The Leeton District Office artefacts is a heritage-listed collection of artefacts at a waterworks at Chelmsford Place, Leeton in the Leeton Shire local government area of New South Wales, Australia. It is also known as Leeton District Office - Artefacts in Reception Lobby Showcase 1. The property is owned by Department of Planning and Infrastructure, an agency of the Government of New South Wales. It was added to the New South Wales State Heritage Register on 2 April 1999.

== History ==
The artefacts in Showcase No. 1 consist of objects which are associated with the Murrumbidgee Irrigation Scheme, the Water Conservation and Irrigation Commission (WC&IC), and history of the local community. The artefacts include working model used in the planning and construction of the Berembed Weir, and examples of items produced or manufactured locally under Water Conservation & Irrigation Commission, such as bottle fruit can and fruit can labels. The WC & IC Cannery at Leeton and Yanco started production in 1914 and the produce was marketed until 1935 when the cannery was transferred to Leeton Co-operative Cannery Ltd.

== Description ==
The items in Showcase 1 fall into two groups: objects and documents. They include:
- Collapsible Wickets Model: a cast brass model on a timber base demonstrating how the wickets at Berembed Weir functioned.
- Bottle: a clear glass bottle with inscription "THIS BOTTLE ALWAYS REMAINS THE PROPERTY OF THE WATER CONSERVATION AND IRRIGATION COMMISSION N.S.WALES".
- Dethbridge Wheelcounter, x 2: meters used for measuring the quantity of water entering a property.
- Cigarettes Tin: an old tin box with label "CAPSTAN" Navy Cut Cigarettes, W.D. & H.O. Wills (Australia) Ltd. Sydney.
- Fruit Can: A tin used for canned fruit from the WC & IC Cannery at Leeton and Yanco. It is not known where this can was produced or used but it comes from the site of Leeton Cannery which is now closed (1996).
- Fruit Can Labels: Printed paper labels with identifiable brand names used to market canned fruit from the WC & IC Cannery at Leeton and Yanco. The labels displayed included "MELBA" Canned Plums, "OCNAY" Bartlett Pears, "HYDRO" Apricots, "IBIS" Canned Plums.

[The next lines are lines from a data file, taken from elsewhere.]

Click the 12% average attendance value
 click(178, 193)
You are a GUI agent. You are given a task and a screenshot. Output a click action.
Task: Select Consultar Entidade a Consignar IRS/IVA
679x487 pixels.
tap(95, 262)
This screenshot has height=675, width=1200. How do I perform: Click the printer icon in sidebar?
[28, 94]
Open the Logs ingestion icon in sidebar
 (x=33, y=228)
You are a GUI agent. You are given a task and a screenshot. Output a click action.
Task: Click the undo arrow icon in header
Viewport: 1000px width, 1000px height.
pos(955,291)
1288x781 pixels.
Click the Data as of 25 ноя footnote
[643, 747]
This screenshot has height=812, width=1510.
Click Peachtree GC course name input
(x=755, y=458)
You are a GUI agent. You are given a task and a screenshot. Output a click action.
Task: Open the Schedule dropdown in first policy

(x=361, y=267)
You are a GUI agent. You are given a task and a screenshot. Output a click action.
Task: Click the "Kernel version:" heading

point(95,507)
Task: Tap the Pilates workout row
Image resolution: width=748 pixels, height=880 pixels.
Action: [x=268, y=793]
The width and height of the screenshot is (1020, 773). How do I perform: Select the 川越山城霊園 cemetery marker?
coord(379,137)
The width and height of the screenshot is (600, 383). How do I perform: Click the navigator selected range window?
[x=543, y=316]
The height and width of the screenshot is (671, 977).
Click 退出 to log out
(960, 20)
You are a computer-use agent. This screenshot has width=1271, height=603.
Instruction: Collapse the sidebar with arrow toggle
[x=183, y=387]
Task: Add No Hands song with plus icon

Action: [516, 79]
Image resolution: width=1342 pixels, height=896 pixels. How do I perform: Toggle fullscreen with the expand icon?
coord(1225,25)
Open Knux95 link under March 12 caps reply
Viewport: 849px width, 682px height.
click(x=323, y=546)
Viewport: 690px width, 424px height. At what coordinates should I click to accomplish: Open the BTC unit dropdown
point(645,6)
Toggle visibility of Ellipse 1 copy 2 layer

=== Further information ===

The provenance and ownership of the collection needs to be ascertained. Paper elements should be encapsulated in Mylar sleeves. The corroded fruit can requires urgent conservation.

== Heritage listing ==
As at 11 December 2000, the artefacts are relics of the period during the planning and construction of the Murrumbidgee Irrigation Scheme. The locally produced items are representatives of the period under the control of the Water Conservation & Irrigation Commission. (DLWC S170 Register)

Leeton District Office artefacts was listed on the New South Wales State Heritage Register on 2 April 1999.